▸ Work to be completed:
Give the lines again exactly as they appear, beginning at the one with "2025 (1544, 615)" and ending at the last line of the records.

Saved data entries:
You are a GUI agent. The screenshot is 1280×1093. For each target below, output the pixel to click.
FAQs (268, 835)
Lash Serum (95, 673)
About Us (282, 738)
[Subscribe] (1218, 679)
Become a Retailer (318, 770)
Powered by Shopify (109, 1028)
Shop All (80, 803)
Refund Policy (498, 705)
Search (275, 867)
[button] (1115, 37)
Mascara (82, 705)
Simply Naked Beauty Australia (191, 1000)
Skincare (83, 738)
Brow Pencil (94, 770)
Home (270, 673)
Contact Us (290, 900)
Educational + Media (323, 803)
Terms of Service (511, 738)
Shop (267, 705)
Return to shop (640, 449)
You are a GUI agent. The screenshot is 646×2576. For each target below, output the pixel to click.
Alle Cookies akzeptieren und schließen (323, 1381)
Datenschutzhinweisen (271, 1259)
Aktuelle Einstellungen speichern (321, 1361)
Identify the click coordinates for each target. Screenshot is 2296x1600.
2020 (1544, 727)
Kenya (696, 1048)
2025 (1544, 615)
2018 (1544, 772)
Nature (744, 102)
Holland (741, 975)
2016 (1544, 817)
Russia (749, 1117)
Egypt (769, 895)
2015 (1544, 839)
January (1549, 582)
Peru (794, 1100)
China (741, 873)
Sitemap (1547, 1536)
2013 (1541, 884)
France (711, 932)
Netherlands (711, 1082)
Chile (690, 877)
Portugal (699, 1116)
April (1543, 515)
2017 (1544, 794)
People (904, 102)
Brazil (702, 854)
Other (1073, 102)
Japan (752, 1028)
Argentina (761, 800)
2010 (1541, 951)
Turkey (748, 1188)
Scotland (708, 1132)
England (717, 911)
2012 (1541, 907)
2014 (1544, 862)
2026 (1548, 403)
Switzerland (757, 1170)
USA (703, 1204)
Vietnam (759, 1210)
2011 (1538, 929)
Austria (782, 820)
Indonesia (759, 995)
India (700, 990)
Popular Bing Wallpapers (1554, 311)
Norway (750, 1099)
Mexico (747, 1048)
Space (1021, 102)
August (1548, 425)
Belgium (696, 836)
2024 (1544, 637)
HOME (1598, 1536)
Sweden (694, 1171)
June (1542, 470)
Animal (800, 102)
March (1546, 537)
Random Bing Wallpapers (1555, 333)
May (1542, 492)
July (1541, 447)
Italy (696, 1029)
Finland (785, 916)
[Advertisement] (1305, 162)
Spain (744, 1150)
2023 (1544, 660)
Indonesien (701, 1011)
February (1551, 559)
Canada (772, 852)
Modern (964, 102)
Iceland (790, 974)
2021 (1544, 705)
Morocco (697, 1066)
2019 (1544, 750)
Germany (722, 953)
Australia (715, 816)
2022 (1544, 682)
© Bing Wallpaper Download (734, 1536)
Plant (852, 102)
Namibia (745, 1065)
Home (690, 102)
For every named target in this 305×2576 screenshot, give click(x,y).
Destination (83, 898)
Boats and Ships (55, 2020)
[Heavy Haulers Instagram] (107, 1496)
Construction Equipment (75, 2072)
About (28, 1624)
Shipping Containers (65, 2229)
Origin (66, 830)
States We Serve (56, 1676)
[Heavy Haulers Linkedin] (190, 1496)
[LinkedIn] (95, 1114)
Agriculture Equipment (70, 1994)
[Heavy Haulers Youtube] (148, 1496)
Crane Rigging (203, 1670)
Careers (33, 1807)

▸ Task solution:
2025 (1544, 615)
2018 (1544, 772)
Nature (744, 102)
Holland (741, 975)
2016 (1544, 817)
Russia (749, 1117)
Egypt (769, 895)
2015 (1544, 839)
January (1549, 582)
Peru (794, 1100)
China (741, 873)
Sitemap (1547, 1536)
2013 (1541, 884)
France (711, 932)
Netherlands (711, 1082)
Chile (690, 877)
Portugal (699, 1116)
April (1543, 515)
2017 (1544, 794)
People (904, 102)
Brazil (702, 854)
Other (1073, 102)
Japan (752, 1028)
Argentina (761, 800)
2010 (1541, 951)
Turkey (748, 1188)
Scotland (708, 1132)
England (717, 911)
2012 (1541, 907)
2014 (1544, 862)
2026 (1548, 403)
Switzerland (757, 1170)
USA (703, 1204)
Vietnam (759, 1210)
2011 (1538, 929)
Austria (782, 820)
Indonesia (759, 995)
India (700, 990)
Popular Bing Wallpapers (1554, 311)
Norway (750, 1099)
Mexico (747, 1048)
Space (1021, 102)
August (1548, 425)
Belgium (696, 836)
2024 (1544, 637)
HOME (1598, 1536)
Sweden (694, 1171)
June (1542, 470)
Animal (800, 102)
March (1546, 537)
Random Bing Wallpapers (1555, 333)
May (1542, 492)
July (1541, 447)
Italy (696, 1029)
Finland (785, 916)
[Advertisement] (1305, 162)
Spain (744, 1150)
2023 (1544, 660)
Indonesien (701, 1011)
February (1551, 559)
Canada (772, 852)
Modern (964, 102)
Iceland (790, 974)
2021 (1544, 705)
Morocco (697, 1066)
2019 (1544, 750)
Germany (722, 953)
Australia (715, 816)
2022 (1544, 682)
© Bing Wallpaper Download (734, 1536)
Plant (852, 102)
Namibia (745, 1065)
Home (690, 102)
For every named target in this 305×2576 screenshot, give click(x,y).
Destination (83, 898)
Boats and Ships (55, 2020)
[Heavy Haulers Instagram] (107, 1496)
Construction Equipment (75, 2072)
About (28, 1624)
Shipping Containers (65, 2229)
Origin (66, 830)
States We Serve (56, 1676)
[Heavy Haulers Linkedin] (190, 1496)
[LinkedIn] (95, 1114)
Agriculture Equipment (70, 1994)
[Heavy Haulers Youtube] (148, 1496)
Crane Rigging (203, 1670)
Careers (33, 1807)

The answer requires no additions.